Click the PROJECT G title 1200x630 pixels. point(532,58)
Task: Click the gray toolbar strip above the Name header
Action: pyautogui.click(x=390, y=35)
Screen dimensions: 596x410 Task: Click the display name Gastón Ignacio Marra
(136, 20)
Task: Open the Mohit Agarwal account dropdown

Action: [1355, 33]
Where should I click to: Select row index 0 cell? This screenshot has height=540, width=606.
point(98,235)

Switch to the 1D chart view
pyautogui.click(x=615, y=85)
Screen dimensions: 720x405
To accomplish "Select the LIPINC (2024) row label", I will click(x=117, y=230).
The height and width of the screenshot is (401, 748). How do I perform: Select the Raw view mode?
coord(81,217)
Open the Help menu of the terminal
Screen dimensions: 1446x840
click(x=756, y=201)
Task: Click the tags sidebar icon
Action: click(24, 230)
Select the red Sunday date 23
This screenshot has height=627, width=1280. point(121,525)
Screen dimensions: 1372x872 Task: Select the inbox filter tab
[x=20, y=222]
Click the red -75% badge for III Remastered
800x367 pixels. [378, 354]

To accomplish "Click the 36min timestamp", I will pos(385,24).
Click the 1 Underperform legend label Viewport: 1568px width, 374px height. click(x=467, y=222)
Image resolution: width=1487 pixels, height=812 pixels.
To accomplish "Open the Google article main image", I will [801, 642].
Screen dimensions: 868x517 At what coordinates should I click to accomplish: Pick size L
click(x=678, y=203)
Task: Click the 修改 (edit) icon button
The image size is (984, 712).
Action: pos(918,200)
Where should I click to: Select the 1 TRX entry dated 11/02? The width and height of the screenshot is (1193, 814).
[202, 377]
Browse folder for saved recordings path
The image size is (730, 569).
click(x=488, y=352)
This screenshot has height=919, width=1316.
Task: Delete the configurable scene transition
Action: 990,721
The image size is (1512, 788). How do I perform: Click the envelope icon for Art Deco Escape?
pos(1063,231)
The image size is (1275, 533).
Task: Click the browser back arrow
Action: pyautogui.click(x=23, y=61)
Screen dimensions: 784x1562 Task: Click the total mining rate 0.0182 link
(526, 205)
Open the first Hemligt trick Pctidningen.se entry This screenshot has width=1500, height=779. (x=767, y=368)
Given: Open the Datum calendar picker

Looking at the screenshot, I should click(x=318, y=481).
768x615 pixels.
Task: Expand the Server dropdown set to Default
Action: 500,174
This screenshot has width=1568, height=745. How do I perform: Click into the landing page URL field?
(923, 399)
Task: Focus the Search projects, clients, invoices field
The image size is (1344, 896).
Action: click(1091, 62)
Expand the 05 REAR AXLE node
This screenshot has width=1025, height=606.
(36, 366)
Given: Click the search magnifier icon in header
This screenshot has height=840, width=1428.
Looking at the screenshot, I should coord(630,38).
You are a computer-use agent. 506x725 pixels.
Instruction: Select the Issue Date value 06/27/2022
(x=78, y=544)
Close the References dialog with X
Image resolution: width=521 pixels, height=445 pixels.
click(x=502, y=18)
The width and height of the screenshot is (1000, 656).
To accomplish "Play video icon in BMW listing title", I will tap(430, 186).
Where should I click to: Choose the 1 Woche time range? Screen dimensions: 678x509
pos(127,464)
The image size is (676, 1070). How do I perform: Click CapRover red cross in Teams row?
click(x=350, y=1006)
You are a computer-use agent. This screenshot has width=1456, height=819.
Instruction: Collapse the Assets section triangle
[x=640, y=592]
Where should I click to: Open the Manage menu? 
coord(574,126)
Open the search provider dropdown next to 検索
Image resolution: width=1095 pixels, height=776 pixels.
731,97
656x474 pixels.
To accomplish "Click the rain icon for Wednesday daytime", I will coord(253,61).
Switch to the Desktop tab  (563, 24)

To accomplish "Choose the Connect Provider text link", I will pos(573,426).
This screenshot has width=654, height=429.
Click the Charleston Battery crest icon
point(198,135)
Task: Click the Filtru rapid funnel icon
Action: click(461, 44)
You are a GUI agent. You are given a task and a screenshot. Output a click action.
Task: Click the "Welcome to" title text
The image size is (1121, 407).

* **SET TASK**:
Give the data again, swapping "Screen dimensions" for "Screen size" everywhere it appears and leaving everything else unchanged.

* **ANSWER TO THIS EXERCISE**:
Click the PROJECT G title 1200x630 pixels. point(532,58)
Task: Click the gray toolbar strip above the Name header
Action: pyautogui.click(x=390, y=35)
Screen size: 596x410 Task: Click the display name Gastón Ignacio Marra
(136, 20)
Task: Open the Mohit Agarwal account dropdown

Action: [1355, 33]
Where should I click to: Select row index 0 cell? This screenshot has height=540, width=606.
point(98,235)

Switch to the 1D chart view
pyautogui.click(x=615, y=85)
Screen size: 720x405
To accomplish "Select the LIPINC (2024) row label", I will click(x=117, y=230).
The height and width of the screenshot is (401, 748). How do I perform: Select the Raw view mode?
coord(81,217)
Open the Help menu of the terminal
Screen size: 1446x840
click(x=756, y=201)
Task: Click the tags sidebar icon
Action: click(24, 230)
Select the red Sunday date 23
This screenshot has height=627, width=1280. point(121,525)
Screen size: 1372x872 Task: Select the inbox filter tab
[x=20, y=222]
Click the red -75% badge for III Remastered
800x367 pixels. [378, 354]

To accomplish "Click the 36min timestamp", I will pos(385,24).
Click the 1 Underperform legend label Viewport: 1568px width, 374px height. click(x=467, y=222)
Image resolution: width=1487 pixels, height=812 pixels.
To accomplish "Open the Google article main image", I will [801, 642].
Screen size: 868x517 At what coordinates should I click to accomplish: Pick size L
click(x=678, y=203)
Task: Click the 修改 (edit) icon button
The image size is (984, 712).
Action: pos(918,200)
Where should I click to: Select the 1 TRX entry dated 11/02? The width and height of the screenshot is (1193, 814).
[202, 377]
Browse folder for saved recordings path
The image size is (730, 569).
click(x=488, y=352)
This screenshot has height=919, width=1316.
Task: Delete the configurable scene transition
Action: 990,721
The image size is (1512, 788). How do I perform: Click the envelope icon for Art Deco Escape?
pos(1063,231)
The image size is (1275, 533).
Task: Click the browser back arrow
Action: pyautogui.click(x=23, y=61)
Screen size: 784x1562 Task: Click the total mining rate 0.0182 link
(526, 205)
Open the first Hemligt trick Pctidningen.se entry This screenshot has width=1500, height=779. (x=767, y=368)
Given: Open the Datum calendar picker

Looking at the screenshot, I should click(x=318, y=481).
768x615 pixels.
Task: Expand the Server dropdown set to Default
Action: 500,174
This screenshot has width=1568, height=745. How do I perform: Click into the landing page URL field?
(923, 399)
Task: Focus the Search projects, clients, invoices field
The image size is (1344, 896).
Action: click(1091, 62)
Expand the 05 REAR AXLE node
This screenshot has width=1025, height=606.
(36, 366)
Given: Click the search magnifier icon in header
This screenshot has height=840, width=1428.
Looking at the screenshot, I should coord(630,38).
You are a computer-use agent. 506x725 pixels.
Instruction: Select the Issue Date value 06/27/2022
(x=78, y=544)
Close the References dialog with X
Image resolution: width=521 pixels, height=445 pixels.
click(x=502, y=18)
The width and height of the screenshot is (1000, 656).
To accomplish "Play video icon in BMW listing title", I will tap(430, 186).
Where should I click to: Choose the 1 Woche time range? Screen size: 678x509
pos(127,464)
The image size is (676, 1070). How do I perform: Click CapRover red cross in Teams row?
click(x=350, y=1006)
You are a computer-use agent. This screenshot has width=1456, height=819.
Instruction: Collapse the Assets section triangle
[x=640, y=592]
Where should I click to: Open the Manage menu? 
coord(574,126)
Open the search provider dropdown next to 検索
Image resolution: width=1095 pixels, height=776 pixels.
731,97
656x474 pixels.
To accomplish "Click the rain icon for Wednesday daytime", I will coord(253,61).
Switch to the Desktop tab  (563, 24)

To accomplish "Choose the Connect Provider text link", I will pos(573,426).
This screenshot has width=654, height=429.
Click the Charleston Battery crest icon
point(198,135)
Task: Click the Filtru rapid funnel icon
Action: click(461, 44)
You are a GUI agent. You are given a task and a screenshot. Output a click action.
Task: Click the "Welcome to" title text
The image size is (1121, 407).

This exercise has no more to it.